## Passage shown
<<<<

Gold was rejected at key resistance at $1,560/oz, and has been pummeled since.
Bullish sentiment on gold has slid to 66% as of Monday’s close, but the long-term sentiment moving average still remains very elevated.
I see no reason to rush in and buy just yet, as I believe we will see lower prices before the bottom is in.
The past week has been a rollercoaster for those trading the metals complex, and a wake-up call for anyone who chased gold (GLD) in an extremely complacent market. If one is going to chase, they have to chase early, as chasing late is a great way to get tossed out of otherwise good positions at lightning speed. As I’ve discussed for the past two weeks for gold (GLD), this level was any price above $1,480/oz, and any gains above this level would likely get retraced. While there was undoubtedly some profits to be had by those that were very nimble as gold soared to $1,550/oz, many bulls likely got trapped. I do not think we have seen the lows in gold yet based on several indicators, and believe patience is the key here.
We’ve seen a sharp weekly reversal for gold since it tagged the $1,560/oz level last week, and already, the bulls have proclaimed it’s time to buy the dip with both hands. When the time comes to buy, the bulls don’t typically want to, and they certainly won’t be talking about. The fact that many of the same people that were talking about $2,000/oz last week are pounding the table saying the lows are in suggests we’re not there yet. Let’s examine bullish sentiment below to see what it looks like after three days of selling and $60/oz shaved off of the yellow metal.
(Source: Author’s Chart, Daily Sentiment Index Data)
As we can see from the above chart, while we have dropped through the irrational exuberance zone, we’re nowhere near the pessimism zone. To suggest that we have got a shift from extreme optimism to pessimism, I’d want to see the bullish sentiment on gold drop below 50% at a minimum. This is a reading more than 15 points below the current reading of 66% bulls. Based on previous occurrences, I would guess that this would require a drop to $1,470/oz or lower.

>>>>

## Data shown
<<<<

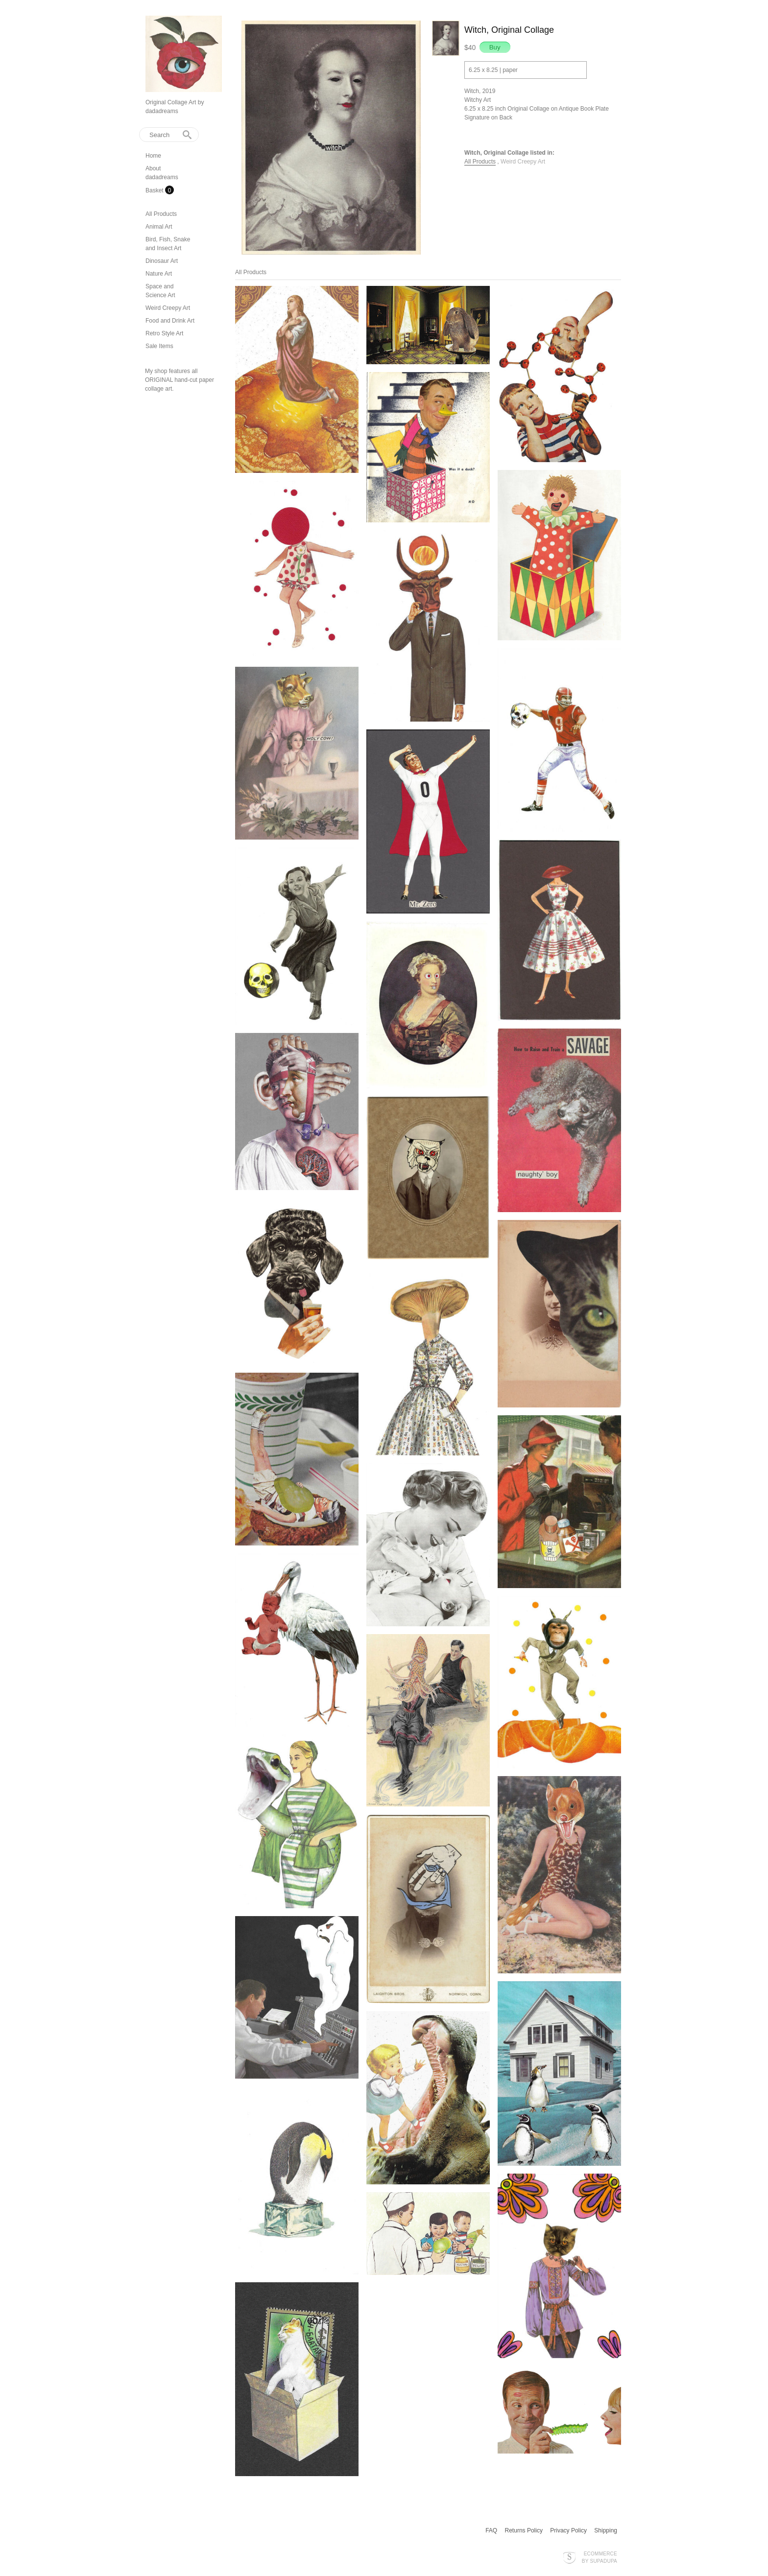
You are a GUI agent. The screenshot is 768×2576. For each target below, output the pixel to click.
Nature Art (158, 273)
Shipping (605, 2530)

>>>>

## Tasks and exercises
1/ Rewrite the part of the gold commentary that opens with "We’ve seen a" and closes with "the yellow metal.", putting "precious metal" in place of "yellow metal".
2/ According to the gold commentary, below what level would bullish sentiment on gold need to drop, at a minimum, to suggest a shift from extreme optimism to pessimism?
The material has no connection to the gold commentary.

## The results
1/
We’ve seen a sharp weekly reversal for gold since it tagged the $1,560/oz level last week, and already, the bulls have proclaimed it’s time to buy the dip with both hands. When the time comes to buy, the bulls don’t typically want to, and they certainly won’t be talking about. The fact that many of the same people that were talking about $2,000/oz last week are pounding the table saying the lows are in suggests we’re not there yet. Let’s examine bullish sentiment below to see what it looks like after three days of selling and $60/oz shaved off of the precious metal.

2/ Below 50%.